[Begin TASK MATERIAL]

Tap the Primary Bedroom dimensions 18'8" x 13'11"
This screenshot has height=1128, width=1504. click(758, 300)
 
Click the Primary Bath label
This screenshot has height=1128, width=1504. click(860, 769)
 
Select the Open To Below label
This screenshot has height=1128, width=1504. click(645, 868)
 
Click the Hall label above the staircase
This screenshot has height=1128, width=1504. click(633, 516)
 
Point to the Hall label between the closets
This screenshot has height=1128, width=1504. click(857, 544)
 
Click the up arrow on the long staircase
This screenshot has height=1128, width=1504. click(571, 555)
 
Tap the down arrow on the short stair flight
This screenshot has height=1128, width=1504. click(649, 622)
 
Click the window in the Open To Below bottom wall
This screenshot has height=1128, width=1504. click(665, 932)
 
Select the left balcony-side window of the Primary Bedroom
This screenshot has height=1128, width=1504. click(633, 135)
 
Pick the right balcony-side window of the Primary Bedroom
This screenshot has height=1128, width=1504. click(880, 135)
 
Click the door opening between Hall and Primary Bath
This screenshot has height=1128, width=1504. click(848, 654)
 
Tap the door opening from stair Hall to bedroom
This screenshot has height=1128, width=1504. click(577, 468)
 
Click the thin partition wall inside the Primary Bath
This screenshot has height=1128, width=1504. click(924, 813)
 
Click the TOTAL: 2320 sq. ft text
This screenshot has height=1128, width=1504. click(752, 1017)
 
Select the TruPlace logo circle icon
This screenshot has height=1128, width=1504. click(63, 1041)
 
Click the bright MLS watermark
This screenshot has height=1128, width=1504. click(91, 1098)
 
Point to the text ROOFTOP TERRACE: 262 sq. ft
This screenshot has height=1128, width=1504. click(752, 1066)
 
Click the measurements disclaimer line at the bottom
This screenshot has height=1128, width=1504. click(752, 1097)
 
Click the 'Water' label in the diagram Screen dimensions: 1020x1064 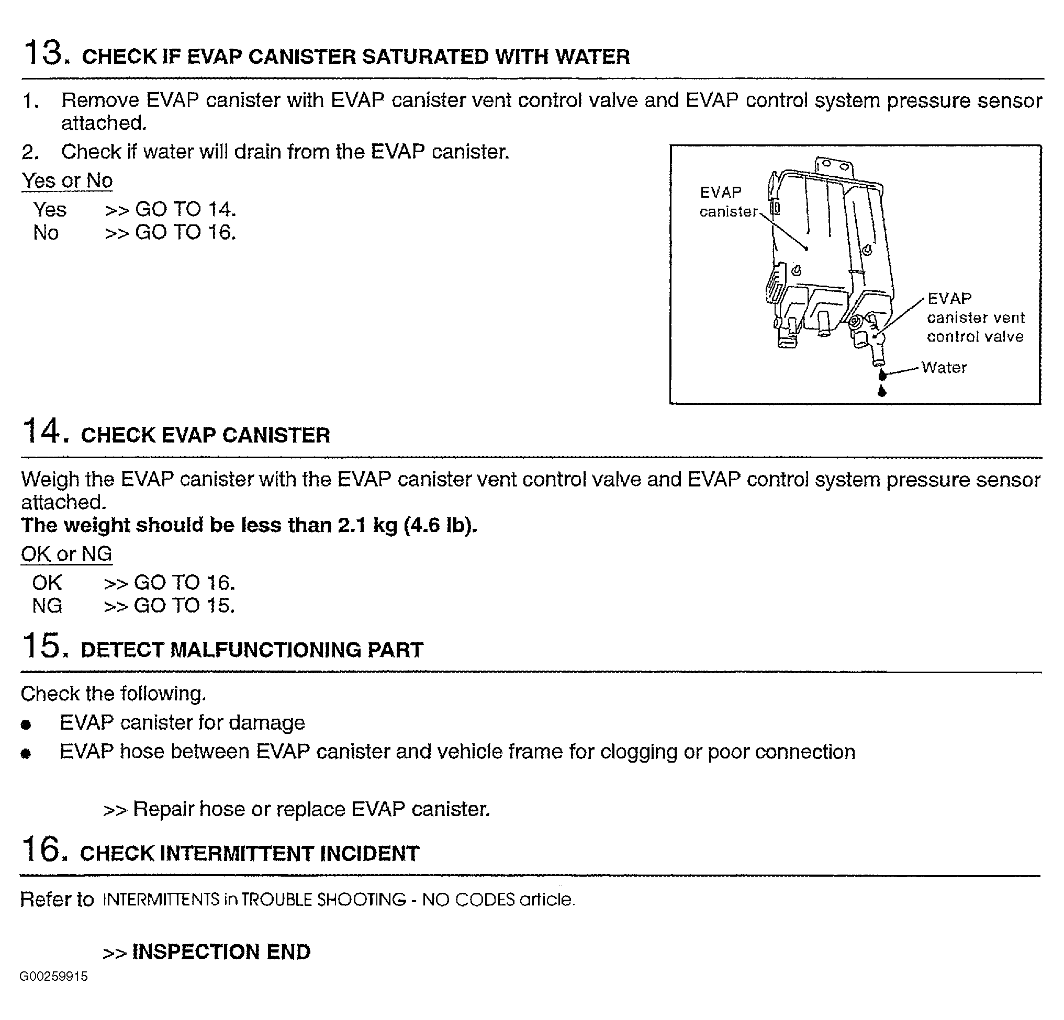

[End TASK MATERIAL]
[Begin TASK MATERIAL]

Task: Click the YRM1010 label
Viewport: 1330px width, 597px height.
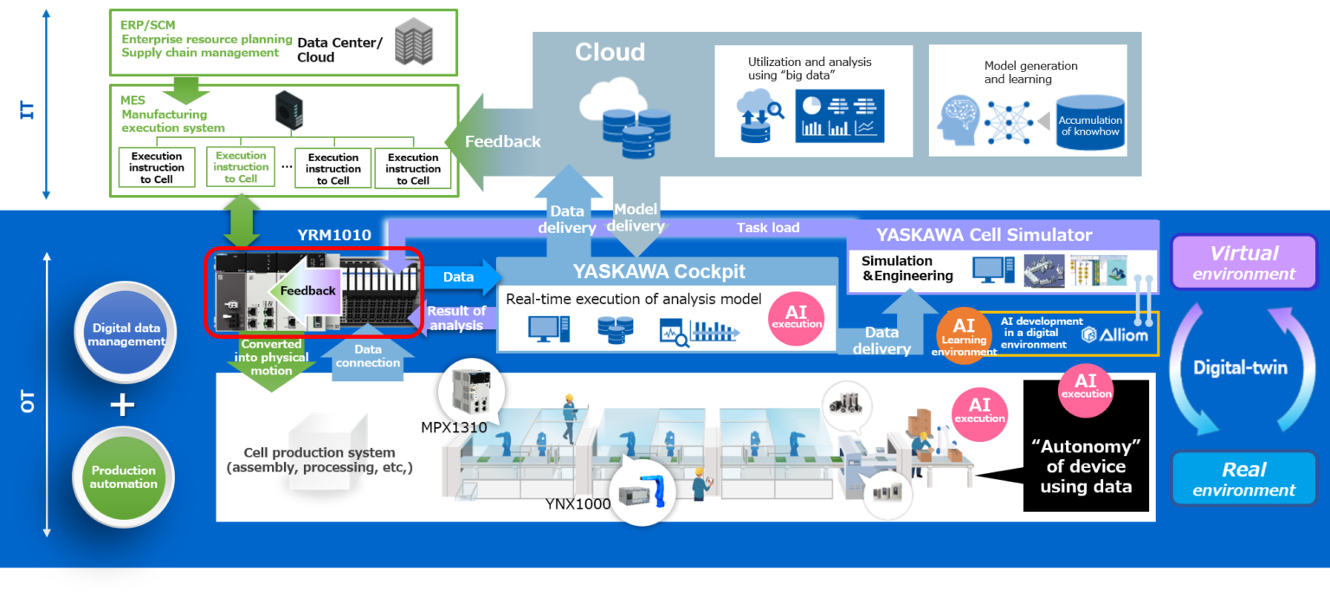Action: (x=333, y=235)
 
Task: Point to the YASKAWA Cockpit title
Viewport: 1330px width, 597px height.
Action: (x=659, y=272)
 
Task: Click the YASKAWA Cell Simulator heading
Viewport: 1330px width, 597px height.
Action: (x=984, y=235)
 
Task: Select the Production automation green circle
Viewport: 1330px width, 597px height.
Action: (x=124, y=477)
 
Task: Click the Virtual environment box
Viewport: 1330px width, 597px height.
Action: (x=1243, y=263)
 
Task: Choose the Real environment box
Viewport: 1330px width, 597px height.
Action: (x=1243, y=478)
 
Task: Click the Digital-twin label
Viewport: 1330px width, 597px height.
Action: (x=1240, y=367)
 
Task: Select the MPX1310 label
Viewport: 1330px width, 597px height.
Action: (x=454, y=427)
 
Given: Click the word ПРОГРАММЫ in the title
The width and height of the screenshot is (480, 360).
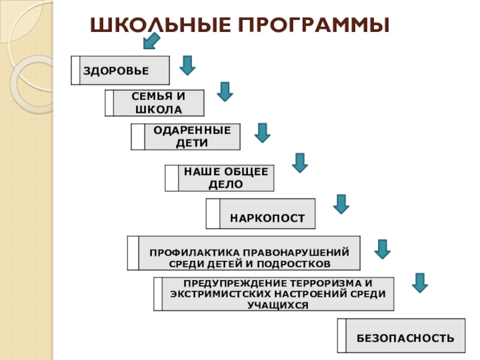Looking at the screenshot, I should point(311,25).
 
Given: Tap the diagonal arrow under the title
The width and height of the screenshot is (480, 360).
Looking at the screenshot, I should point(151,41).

[End TASK MATERIAL]

● AIM OF THE EXERCISE:
Could you turn the entries from the line containing "Select the left" down through the line containing "This screenshot has height=1128, width=1504. click(880, 135)", both included, into a JSON list of strings with one string per line and blank lines left out?

● THE ANSWER:
[
  "Select the left balcony-side window of the Primary Bedroom",
  "This screenshot has height=1128, width=1504. click(633, 135)",
  "Pick the right balcony-side window of the Primary Bedroom",
  "This screenshot has height=1128, width=1504. click(880, 135)"
]